NASA's Dawn spacecraft has resumed normal operations after a high-energy particle event forced the mission to enter safe mode, knocking its ion drive offline.
Although mission managers deduced the source of the problem and restarted its propulsion systems, the unexpected hiccup will likely delay Dawn’s arrival at dwarf planet Ceres.
Safe mode was triggered on Sept. 11 and it is thought the same phenomenon that triggered a safe mode three years agoduring Dawn's approach to giant asteroid Vesta is to blame for this incident.
A high-energy cosmic ray hit the spacecraft's ion drive electronics, disabling it.
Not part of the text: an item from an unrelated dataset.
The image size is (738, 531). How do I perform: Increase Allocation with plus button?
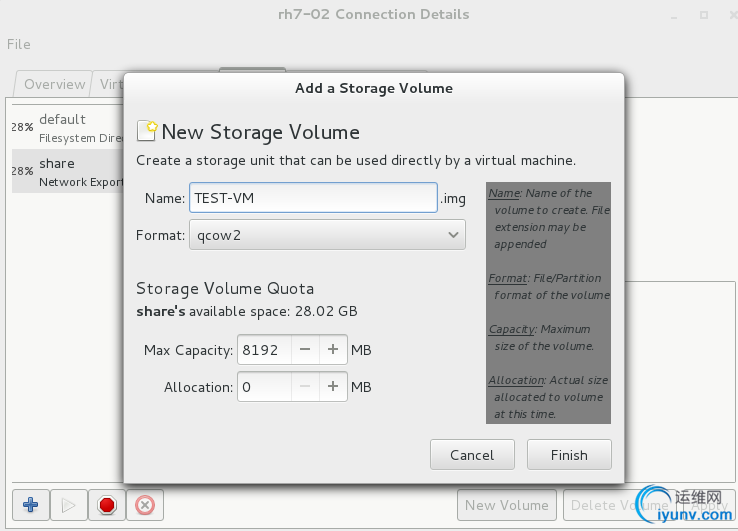point(333,386)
In addition to the ion drive glitch, Dawn's main antennae that the spacecraft uses to communicate with Earth was also knocked offline, meaning engineers had to decipher the problem using Dawn’s secondary, lower bandwidth antennae.
"This anomaly presented the team with an intricate and elaborate puzzle to solve," said Robert Mase, Dawn project manager at NASA’s Jet Propulsion Laboratory (JPL) in Pasadena, Calif.
"We followed the same strategy that we implemented three years ago to recover from a similar radiation strike, to swap to one of the other ion engines and a different electronic controller so we could resume thrusting quickly," said Dawn Mission Director and Chief Engineer Marc Rayman also of JPL.
“We have a plan in place to revive this disabled component later this year.”